## Start Provided data

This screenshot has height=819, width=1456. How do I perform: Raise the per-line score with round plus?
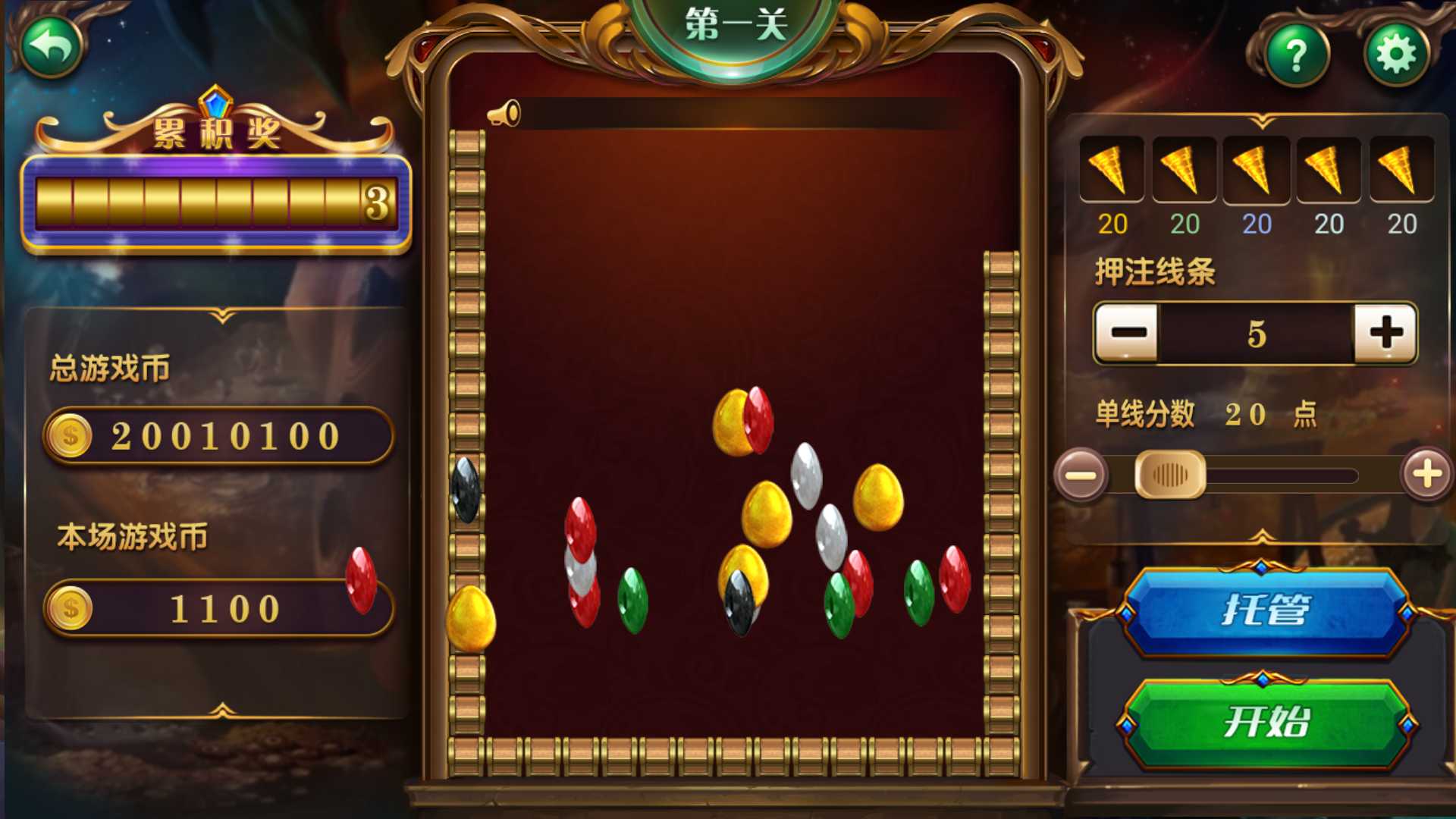[1426, 475]

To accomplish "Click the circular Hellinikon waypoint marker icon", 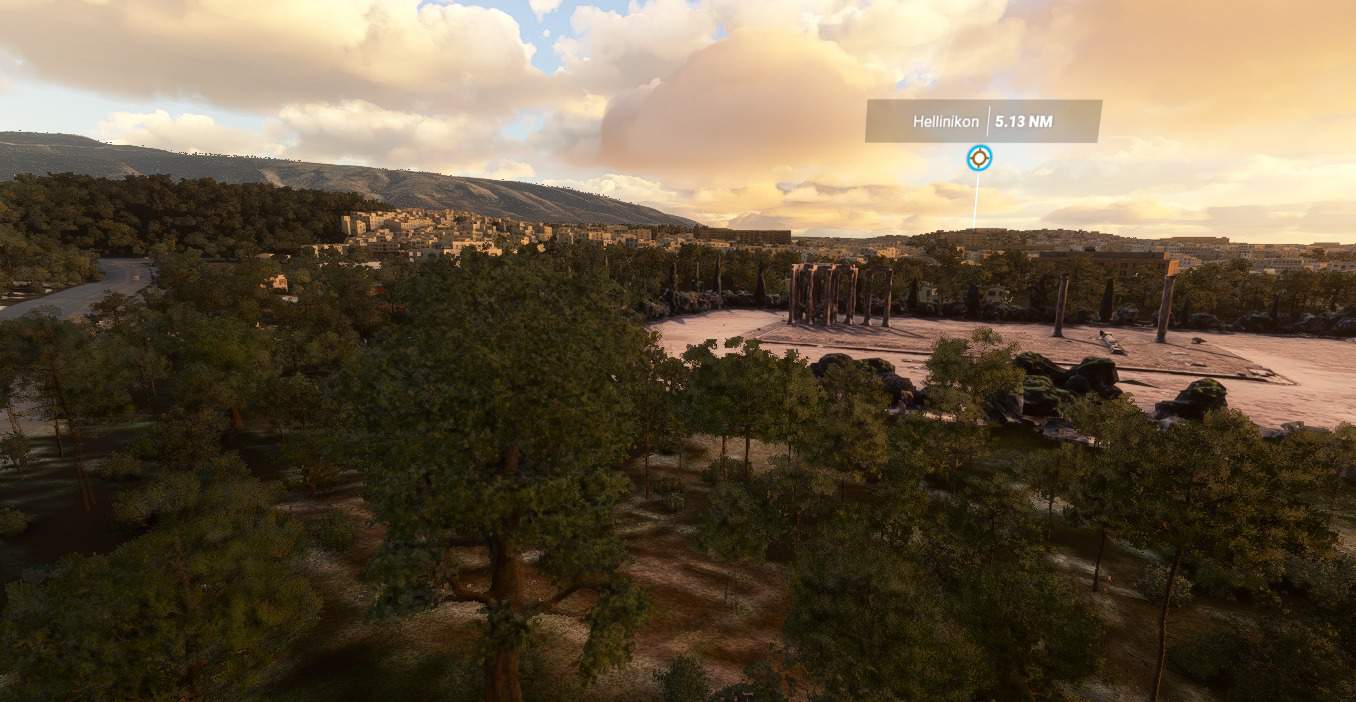I will click(x=979, y=158).
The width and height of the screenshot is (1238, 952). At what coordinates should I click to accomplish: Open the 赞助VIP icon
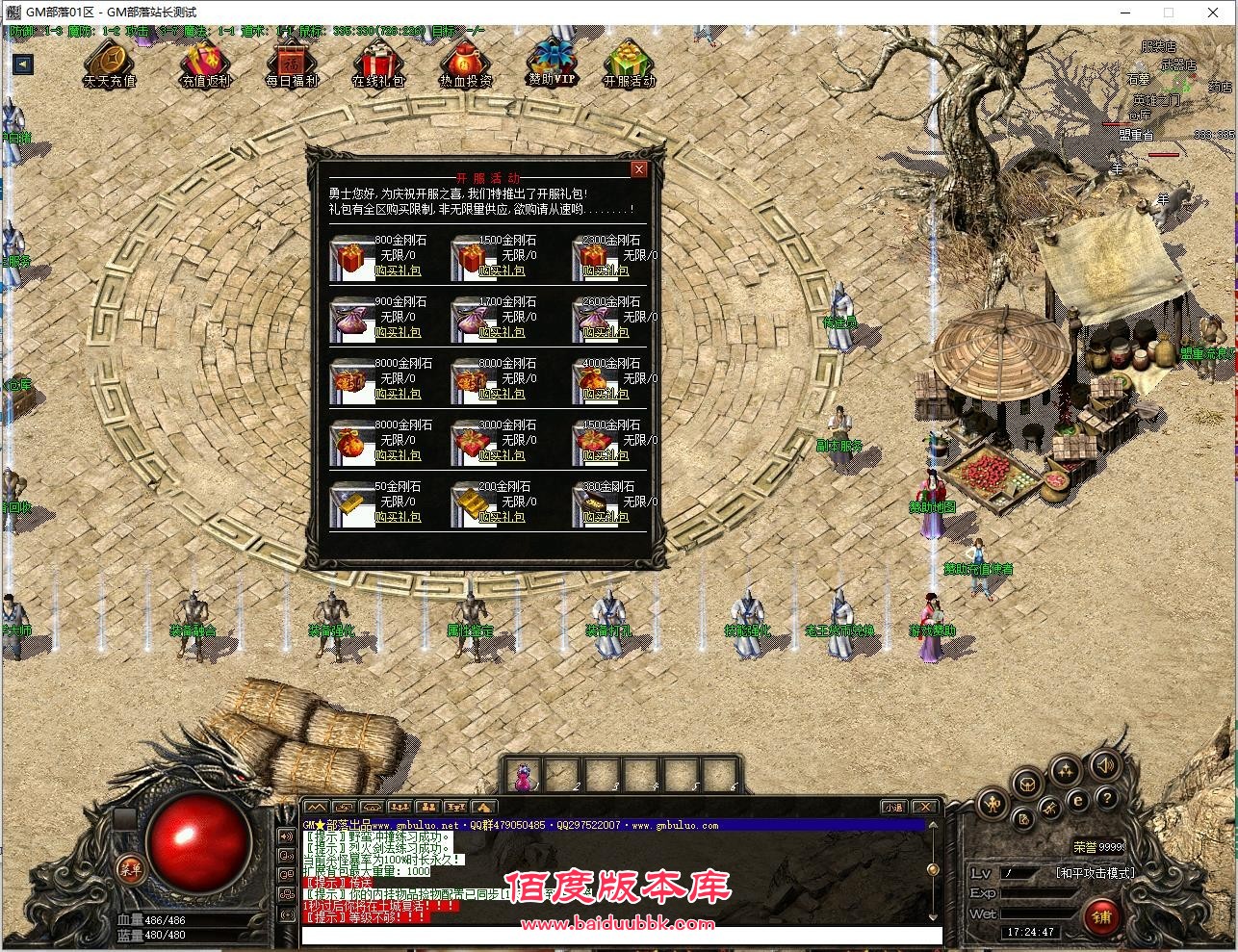(x=552, y=62)
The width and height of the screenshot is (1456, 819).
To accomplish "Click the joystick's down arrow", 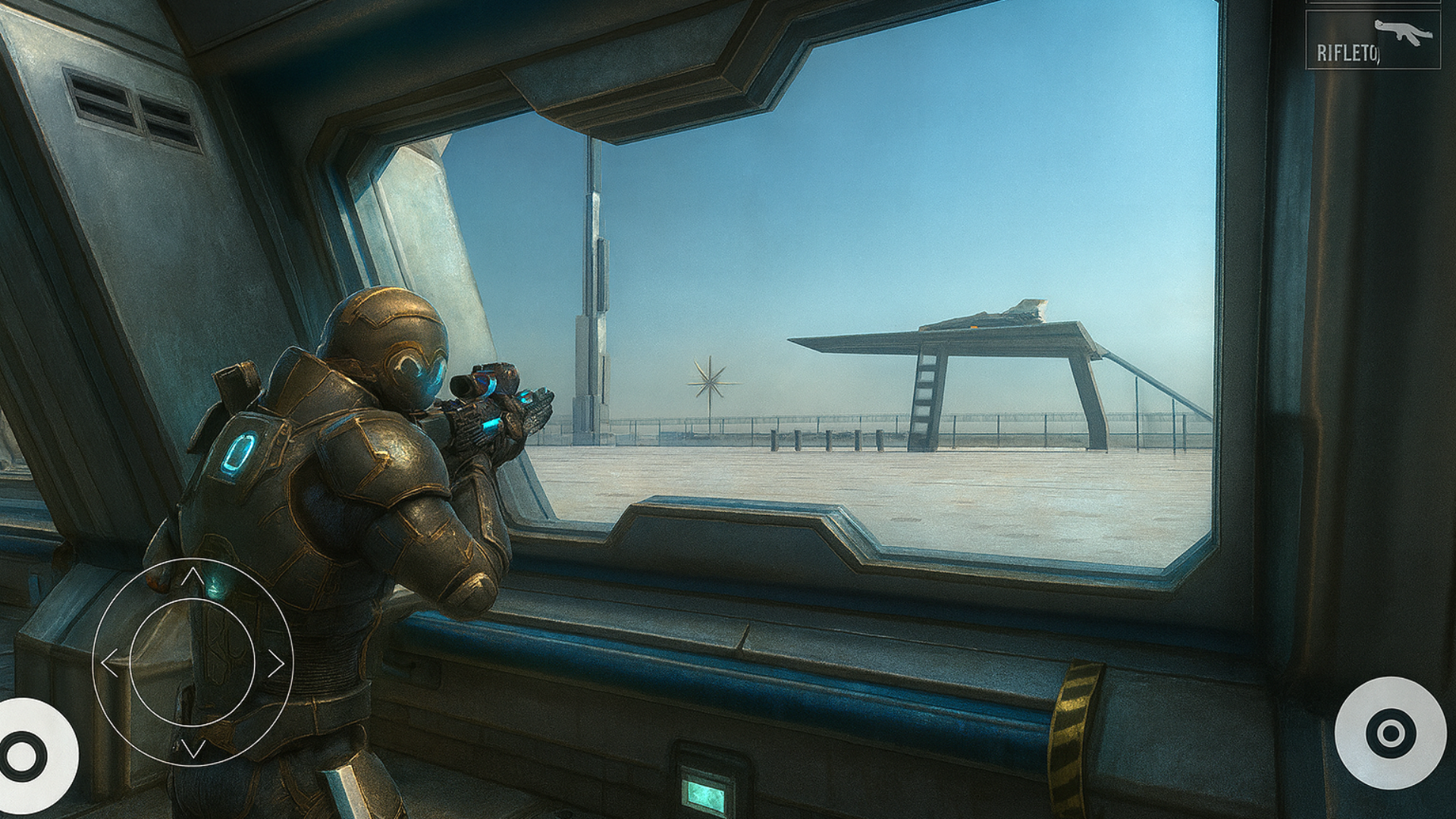I will click(x=193, y=749).
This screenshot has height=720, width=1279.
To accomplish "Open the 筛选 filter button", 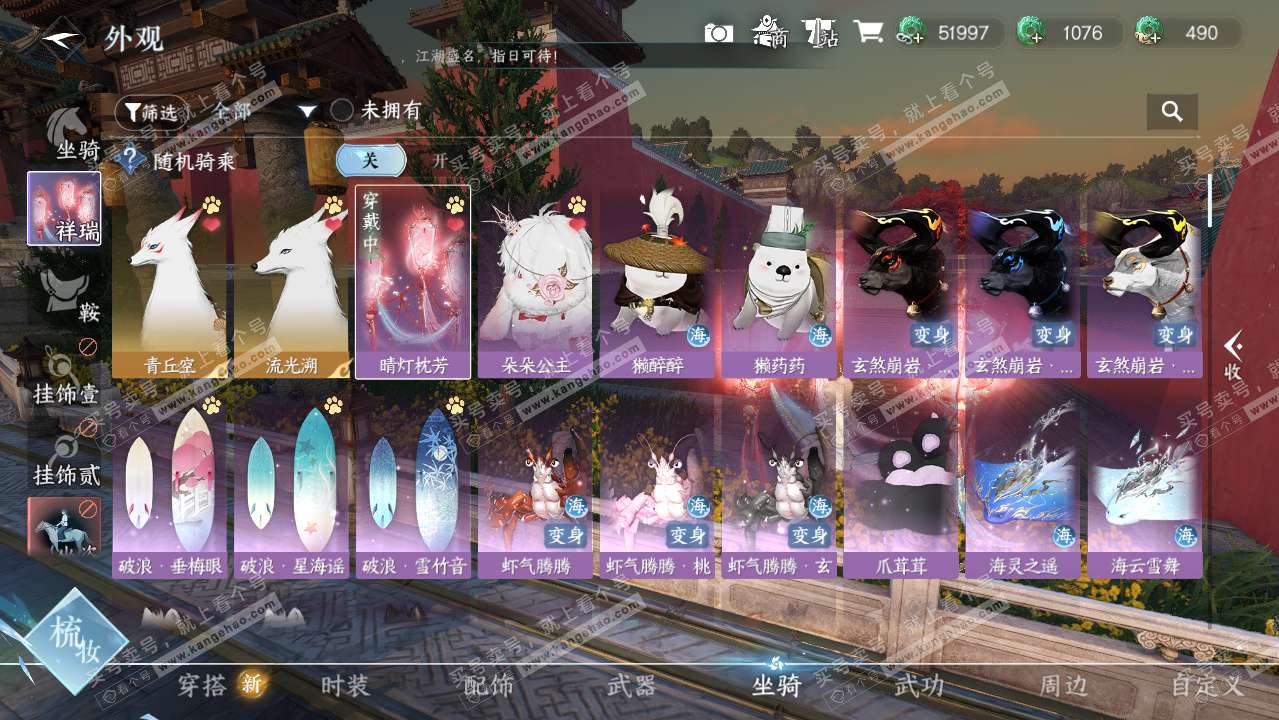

## End Provided data

Written exercise » Pull out each row above that contains the string "This", copying those rows in full.

Solution to the problem »
This screenshot has height=819, width=1456. How do I perform: Raise the per-line score with round plus?
This screenshot has height=720, width=1279.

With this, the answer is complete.